# More than 1-10 in batch???



## BestyTech (Jul 18, 2008)

Hi im kinda new to batch commands and i am trying to make a easy to use installer that users can use to install things easly..

so far i have made it so they can choose from a list what they want using the numbers 1-9 but how can i have it so they can type 11 and it goto choice 11 and not 1??


@ECHO off
cls
:start
CLS
ECHO Please Choose What You Wish To Install. (Press Number Keys)
ECHO ............................................................
ECHO 1. Music Match Jukebox
ECHO 2. other
ECHO 3. something els


set choice=
set /p choice=I wish to install option 
if not '%choice%'=='' set choice=%choice:~0,1%
if '%choice%'=='1' goto musicmatch
if '%choice%'=='2' goto bye
if '%choice%'=='3' goto test
*[I WANT TO ADD HIGHER THAN 9 HERE LIKE UP TO 20]*
ECHO "%choice%" is not valid please try again
ECHO.
goto start



:musicmatch
CLS
ECHO This will now install Music Match Jukebox
Pause
CLS
Start \Setup.exe
ECHO Starting installer...



:bye
CLS
ECHO BYE
goto end


:test
CLS
ECHO TEST
goto end

:end
ECHO DONE

Pause


----------



## Stu_computer (Jul 7, 2005)

Hi Besty, are you making a custom CD or executable archive?
Do you know there is freeware that can do this?
You can make your own custom GUI with pictures or buttons instead of a batch file.

Anyway, here's your answer...

set /a counter=0
set choice=
set /p choice=I wish to install option: 
set /a counter= %counter%+%choice%
if %counter% ==1 (goto :musicmatch)
if %counter% ==2 (goto :bye)
if %counter% ==3 (goto :test)
if %counter% ==4 (goto :test)
if %counter% ==5 (goto :test)
if %counter% ==6 (goto :test)
if %counter% ==7 (goto :test)
if %counter% ==8 (goto :test)
if %counter% ==9 (goto :test)
if %counter% ==10 (goto :works)
if %counter% ==11 (goto :end)

ECHO.
ECHO "%choice%" is not valid...please try again
pause
goto :start


----------



## BestyTech (Jul 18, 2008)

Oh I see you use a counter rather than choice.


and what programs do you know of because i am trying to make a cd that when you pop it in the cd will load the batch file and give you the options to install different programs.

i know that a exe would be better but im not that advanced in programing and i found batch to be easy XD


----------



## Stu_computer (Jul 7, 2005)

> Oh I see you use a counter rather than choice


I just used the word counter but it doesn't matter, can use fred=0 or whatever, it's the set /a assignment that is important.
-------------------------------------------------

I have used DeepBurner (freeware) for years to burn CD/DVD's because I've never had any problems with it. (Threw away too many bad burns trying other more popular software.)
It can make an autorun menu and you can customize the background and buttons with your own.

On the download page there are two freeware choices:
DeepBurner Free 1.9
DeepBurner Free 1.9 (portable edition) {This version can be put on a usb stick so you can use it on any computer.}







Sample of autorun menu made with deepburner, for the background I selected custom and used a bmp file-it will be shown at actual size, so resize if necessary before selecting it.
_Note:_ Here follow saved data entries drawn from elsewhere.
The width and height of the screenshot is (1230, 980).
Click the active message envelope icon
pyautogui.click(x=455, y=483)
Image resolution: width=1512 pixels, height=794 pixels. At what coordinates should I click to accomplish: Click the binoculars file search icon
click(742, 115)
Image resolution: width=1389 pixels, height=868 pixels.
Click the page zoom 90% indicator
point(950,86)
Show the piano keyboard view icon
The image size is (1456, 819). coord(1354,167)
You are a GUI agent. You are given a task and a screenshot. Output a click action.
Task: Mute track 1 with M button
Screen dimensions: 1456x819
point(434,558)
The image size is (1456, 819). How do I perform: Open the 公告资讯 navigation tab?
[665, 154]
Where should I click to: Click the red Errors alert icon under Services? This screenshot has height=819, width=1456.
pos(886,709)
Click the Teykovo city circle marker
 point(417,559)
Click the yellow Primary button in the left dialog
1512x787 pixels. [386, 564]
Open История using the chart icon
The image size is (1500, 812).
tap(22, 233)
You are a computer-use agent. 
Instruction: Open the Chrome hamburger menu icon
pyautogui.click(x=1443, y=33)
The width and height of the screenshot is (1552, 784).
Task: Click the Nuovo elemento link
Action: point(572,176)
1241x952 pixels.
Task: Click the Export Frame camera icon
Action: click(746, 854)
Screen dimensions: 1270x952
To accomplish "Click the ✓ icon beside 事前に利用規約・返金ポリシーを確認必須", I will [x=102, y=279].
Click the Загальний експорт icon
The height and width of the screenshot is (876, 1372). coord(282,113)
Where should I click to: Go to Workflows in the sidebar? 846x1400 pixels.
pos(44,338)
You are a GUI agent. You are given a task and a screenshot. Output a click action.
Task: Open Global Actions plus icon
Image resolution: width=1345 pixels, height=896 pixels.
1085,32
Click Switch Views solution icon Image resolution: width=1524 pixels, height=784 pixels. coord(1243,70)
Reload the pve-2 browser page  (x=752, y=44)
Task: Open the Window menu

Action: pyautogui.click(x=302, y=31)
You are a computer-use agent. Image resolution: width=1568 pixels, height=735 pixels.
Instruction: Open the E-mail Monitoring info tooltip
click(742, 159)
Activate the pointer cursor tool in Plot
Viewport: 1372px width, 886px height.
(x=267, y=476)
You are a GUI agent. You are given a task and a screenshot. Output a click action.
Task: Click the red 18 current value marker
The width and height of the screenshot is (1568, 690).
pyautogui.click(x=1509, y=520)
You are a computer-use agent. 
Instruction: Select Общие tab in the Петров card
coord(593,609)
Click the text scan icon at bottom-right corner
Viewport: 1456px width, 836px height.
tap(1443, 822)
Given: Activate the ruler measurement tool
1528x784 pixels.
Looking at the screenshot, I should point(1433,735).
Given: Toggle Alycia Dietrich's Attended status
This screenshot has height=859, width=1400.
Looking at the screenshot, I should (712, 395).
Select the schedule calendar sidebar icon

I used the default buttons for menu selections and made the exit button instead of using the defaultexit.
{note: the blue border is my desktop, not part of the menu.}
--------------------------------------------------
An even more versatile presentation can be made by using a HTML file for the autorun (loads in a browser like a web page). Since it's like any web page you can do audio, video, images, versatile text for your descriptions, etc... your imagination is the limit.

Use an HTML editor to make your page and then use something like AutorunCD Assistant or CIS Smart CD-Menu Creator to launch it in your CD. CIS Smart CD-Menu Creator also makes simple menus so you can do more than just launch the HTML.
-------------------------------------------------

Quick Menu Builder also makes nice customized menus that can be put on CD or used from a folder, though I haven't used it on any windows version newer than Win98 (never got it to install properly on win2000-though all menus made on w98 transfered to w2k worked okay).


----------